Nova legislação moderniza a cobrança da pensão alimentícia e busca reduzir a inadimplência com transferências automáticas mediante decisão judicial

O presidente Luiz Inácio Lula da Silva sancionou a nova Lei do Pix Pensão Alimentícia, que permitirá que o pagamento da pensão seja realizado de forma automática por meio do sistema Pix, mediante determinação da Justiça. A medida entrará em vigor em julho de 2027 e representa uma mudança importante na forma de garantir o cumprimento dessa obrigação.

A nova regra amplia os mecanismos de cobrança da pensão alimentícia, principalmente nos casos em que não é possível realizar o desconto diretamente na folha de pagamento do devedor. Nesses casos, as instituições financeiras poderão efetuar o débito automático da conta do responsável pelo pagamento e transferir o valor diretamente para a conta do beneficiário, conforme determinação judicial.

Objetivo é reduzir atrasos e facilitar o cumprimento da pensão

Atualmente, quando não há desconto em folha, o pagamento depende da iniciativa do devedor, que pode realizar a transferência por Pix, boleto bancário ou outro meio de pagamento.

Com a nova legislação, o processo passa a ser automatizado, oferecendo mais segurança jurídica e previsibilidade para famílias que dependem da pensão alimentícia como fonte de sustento.

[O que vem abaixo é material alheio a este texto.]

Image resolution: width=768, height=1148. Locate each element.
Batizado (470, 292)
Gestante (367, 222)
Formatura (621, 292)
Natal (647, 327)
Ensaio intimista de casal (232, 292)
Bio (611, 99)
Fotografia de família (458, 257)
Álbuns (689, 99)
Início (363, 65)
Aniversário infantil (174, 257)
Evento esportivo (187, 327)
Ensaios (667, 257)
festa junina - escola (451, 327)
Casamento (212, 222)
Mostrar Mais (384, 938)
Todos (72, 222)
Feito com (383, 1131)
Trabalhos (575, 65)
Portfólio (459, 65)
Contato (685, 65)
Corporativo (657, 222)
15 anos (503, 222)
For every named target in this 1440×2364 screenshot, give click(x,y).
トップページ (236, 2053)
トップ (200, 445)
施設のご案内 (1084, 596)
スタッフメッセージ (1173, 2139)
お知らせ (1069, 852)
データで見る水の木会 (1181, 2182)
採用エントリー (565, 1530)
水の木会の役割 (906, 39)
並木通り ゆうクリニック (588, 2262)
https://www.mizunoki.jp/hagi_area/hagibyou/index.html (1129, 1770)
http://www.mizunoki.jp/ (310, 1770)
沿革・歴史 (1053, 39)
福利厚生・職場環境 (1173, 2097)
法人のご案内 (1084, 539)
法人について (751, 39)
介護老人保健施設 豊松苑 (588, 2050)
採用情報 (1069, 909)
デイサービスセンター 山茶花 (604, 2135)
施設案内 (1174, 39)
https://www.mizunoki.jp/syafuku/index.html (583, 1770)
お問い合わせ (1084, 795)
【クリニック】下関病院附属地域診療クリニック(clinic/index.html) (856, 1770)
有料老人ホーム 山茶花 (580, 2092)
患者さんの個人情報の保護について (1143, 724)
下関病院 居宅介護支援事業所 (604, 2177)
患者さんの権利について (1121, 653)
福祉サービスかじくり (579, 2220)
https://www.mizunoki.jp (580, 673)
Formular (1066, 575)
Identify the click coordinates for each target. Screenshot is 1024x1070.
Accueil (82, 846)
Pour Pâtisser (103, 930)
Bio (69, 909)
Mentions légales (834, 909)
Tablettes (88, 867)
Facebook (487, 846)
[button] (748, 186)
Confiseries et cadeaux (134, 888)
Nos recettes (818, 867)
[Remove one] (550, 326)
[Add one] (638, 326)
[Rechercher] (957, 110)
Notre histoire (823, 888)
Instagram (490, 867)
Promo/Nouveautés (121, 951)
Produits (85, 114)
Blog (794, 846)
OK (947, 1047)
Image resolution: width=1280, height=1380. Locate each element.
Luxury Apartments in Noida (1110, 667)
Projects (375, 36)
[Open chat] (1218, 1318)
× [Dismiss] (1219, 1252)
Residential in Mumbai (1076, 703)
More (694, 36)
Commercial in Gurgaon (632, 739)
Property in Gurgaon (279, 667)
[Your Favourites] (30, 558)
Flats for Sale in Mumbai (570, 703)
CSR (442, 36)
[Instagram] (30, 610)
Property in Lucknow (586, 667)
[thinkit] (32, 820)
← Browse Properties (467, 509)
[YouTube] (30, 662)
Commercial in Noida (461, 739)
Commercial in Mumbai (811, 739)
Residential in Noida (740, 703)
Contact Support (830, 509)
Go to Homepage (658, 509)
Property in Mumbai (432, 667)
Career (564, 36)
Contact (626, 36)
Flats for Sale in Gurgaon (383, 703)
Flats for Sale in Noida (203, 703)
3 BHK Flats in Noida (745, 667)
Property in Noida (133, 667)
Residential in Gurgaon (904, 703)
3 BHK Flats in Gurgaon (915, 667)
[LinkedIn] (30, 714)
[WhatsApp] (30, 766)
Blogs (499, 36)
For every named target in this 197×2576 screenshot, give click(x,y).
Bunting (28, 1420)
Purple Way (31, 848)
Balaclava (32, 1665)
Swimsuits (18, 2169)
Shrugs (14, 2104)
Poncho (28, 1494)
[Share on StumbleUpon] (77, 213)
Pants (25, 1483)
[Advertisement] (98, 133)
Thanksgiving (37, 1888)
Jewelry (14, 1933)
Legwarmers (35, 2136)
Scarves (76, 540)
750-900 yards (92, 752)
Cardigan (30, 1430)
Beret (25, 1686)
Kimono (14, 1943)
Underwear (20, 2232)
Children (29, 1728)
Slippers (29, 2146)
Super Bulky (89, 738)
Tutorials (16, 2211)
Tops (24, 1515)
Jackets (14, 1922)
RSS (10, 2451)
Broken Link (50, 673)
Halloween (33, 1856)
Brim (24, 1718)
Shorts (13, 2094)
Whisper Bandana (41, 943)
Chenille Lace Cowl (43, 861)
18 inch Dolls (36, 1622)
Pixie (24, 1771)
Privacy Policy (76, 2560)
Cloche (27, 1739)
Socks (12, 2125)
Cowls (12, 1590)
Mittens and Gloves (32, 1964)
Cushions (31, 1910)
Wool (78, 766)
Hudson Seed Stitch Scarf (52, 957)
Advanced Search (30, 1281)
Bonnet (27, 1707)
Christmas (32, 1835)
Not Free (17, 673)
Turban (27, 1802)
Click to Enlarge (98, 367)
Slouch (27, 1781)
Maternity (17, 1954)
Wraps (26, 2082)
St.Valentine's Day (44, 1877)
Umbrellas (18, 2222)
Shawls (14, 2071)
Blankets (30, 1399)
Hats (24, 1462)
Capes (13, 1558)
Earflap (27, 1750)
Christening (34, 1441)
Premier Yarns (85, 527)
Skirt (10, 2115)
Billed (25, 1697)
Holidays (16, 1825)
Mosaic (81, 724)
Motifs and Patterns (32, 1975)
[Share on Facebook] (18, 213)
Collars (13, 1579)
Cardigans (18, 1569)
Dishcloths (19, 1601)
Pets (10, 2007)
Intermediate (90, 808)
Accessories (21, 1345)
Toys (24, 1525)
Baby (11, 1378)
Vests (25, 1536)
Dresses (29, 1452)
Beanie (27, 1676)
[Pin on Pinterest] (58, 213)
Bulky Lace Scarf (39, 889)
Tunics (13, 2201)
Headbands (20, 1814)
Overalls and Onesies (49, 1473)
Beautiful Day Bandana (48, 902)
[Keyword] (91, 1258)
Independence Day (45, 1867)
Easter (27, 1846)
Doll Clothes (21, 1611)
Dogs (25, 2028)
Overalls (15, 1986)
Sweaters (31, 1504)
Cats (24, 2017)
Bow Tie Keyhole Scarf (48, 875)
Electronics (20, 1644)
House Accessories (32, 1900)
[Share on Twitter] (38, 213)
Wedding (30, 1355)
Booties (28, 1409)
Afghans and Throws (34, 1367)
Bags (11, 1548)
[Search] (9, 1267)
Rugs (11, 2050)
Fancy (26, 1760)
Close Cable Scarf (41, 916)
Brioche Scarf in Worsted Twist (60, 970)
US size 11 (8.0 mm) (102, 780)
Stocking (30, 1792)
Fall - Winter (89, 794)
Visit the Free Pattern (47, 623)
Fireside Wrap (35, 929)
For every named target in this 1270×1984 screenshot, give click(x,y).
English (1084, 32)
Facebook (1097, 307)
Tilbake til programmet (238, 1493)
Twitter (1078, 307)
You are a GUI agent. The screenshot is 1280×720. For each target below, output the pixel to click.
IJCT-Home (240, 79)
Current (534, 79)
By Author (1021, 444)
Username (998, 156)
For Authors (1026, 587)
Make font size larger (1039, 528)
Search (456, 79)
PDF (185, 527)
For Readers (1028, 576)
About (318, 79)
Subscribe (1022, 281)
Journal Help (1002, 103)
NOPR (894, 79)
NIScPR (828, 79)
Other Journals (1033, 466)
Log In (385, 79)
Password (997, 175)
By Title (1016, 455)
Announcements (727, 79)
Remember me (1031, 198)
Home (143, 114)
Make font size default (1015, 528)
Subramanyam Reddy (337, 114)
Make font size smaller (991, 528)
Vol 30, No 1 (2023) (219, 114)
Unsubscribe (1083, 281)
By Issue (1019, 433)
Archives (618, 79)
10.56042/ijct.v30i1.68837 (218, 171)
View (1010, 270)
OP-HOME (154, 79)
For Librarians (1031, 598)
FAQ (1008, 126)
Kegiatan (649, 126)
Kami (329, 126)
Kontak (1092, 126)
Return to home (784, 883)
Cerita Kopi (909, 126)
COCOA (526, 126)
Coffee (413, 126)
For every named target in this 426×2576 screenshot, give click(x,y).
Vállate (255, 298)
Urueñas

Para tornar essa modalidade possível, foram promovidas alterações no Código de Processo Civil, criando a base legal para que a Justiça determine a execução automática dos pagamentos.

Quem poderá utilizar o Pix Pensão?

O novo sistema poderá ser solicitado por:

  • Beneficiários de pensão alimentícia fixada por decisão judicial;
  • Pessoas contempladas por acordo homologado pela Justiça;
  • Pais, mães ou responsáveis legais que detenham a guarda de crianças e adolescentes beneficiários;
  • Pessoas que possuam título executivo judicial determinando o pagamento da pensão.

Como solicitar o pagamento automático

O procedimento deverá seguir algumas etapas:

1. Existência de decisão judicial

É necessário que a pensão alimentícia já tenha sido estabelecida por decisão judicial ou por acordo homologado pela Justiça.

2. Assistência jurídica

O pedido deverá ser feito por meio de:

  • Advogado;
  • Defensoria Pública;
  • Ministério Público, quando cabível.

Quem não possui condições financeiras para contratar um advogado poderá procurar a Defensoria Pública ou os núcleos de prática jurídica das faculdades de Direito.

3. Pedido ao juiz

A parte interessada deverá solicitar ao magistrado que autorize a utilização do Pix Pensão no processo em que a pensão foi fixada.

4. Informações bancárias

Será necessário apresentar:

  • Dados da conta do beneficiário;
  • Dados da conta do devedor;
  • Chave Pix, quando houver.

5. Decisão judicial

Caso o pedido seja aceito, o juiz expedirá uma ordem eletrônica contendo informações como:

  • Valor da pensão;
  • Data dos pagamentos;
  • Conta de origem;
  • Conta de destino;
  • Período de vigência da obrigação.

Banco fará a transferência automaticamente

Após a autorização judicial, a instituição financeira ficará responsável por realizar, automaticamente, o débito na conta do devedor e o crédito na conta do beneficiário na data estabelecida pela Justiça.

Diferentemente do Pix agendado convencional, o Pix Pensão não poderá ser cancelado pelo titular da conta. Qualquer alteração, suspensão ou encerramento do pagamento dependerá de nova decisão judicial.

O que acontece se não houver saldo?

Caso a conta do devedor não possua recursos suficientes na data prevista para o pagamento, a instituição financeira registrará a insuficiência de saldo.

Essa informação poderá subsidiar medidas judiciais para cobrança da dívida, incluindo o bloqueio de outros ativos financeiros do devedor até o valor correspondente à parcela em atraso, conforme determinação da Justiça.

Medida busca fortalecer a proteção de crianças e adolescentes

A criação do Pix Pensão Alimentícia representa mais um passo na modernização do sistema judicial brasileiro, utilizando a tecnologia para garantir maior efetividade ao pagamento da pensão.

A expectativa é que a nova ferramenta reduza a inadimplência, agilize o recebimento dos valores e ofereça mais segurança financeira às crianças, adolescentes e demais beneficiários que dependem desse recurso para custear despesas essenciais do dia a dia.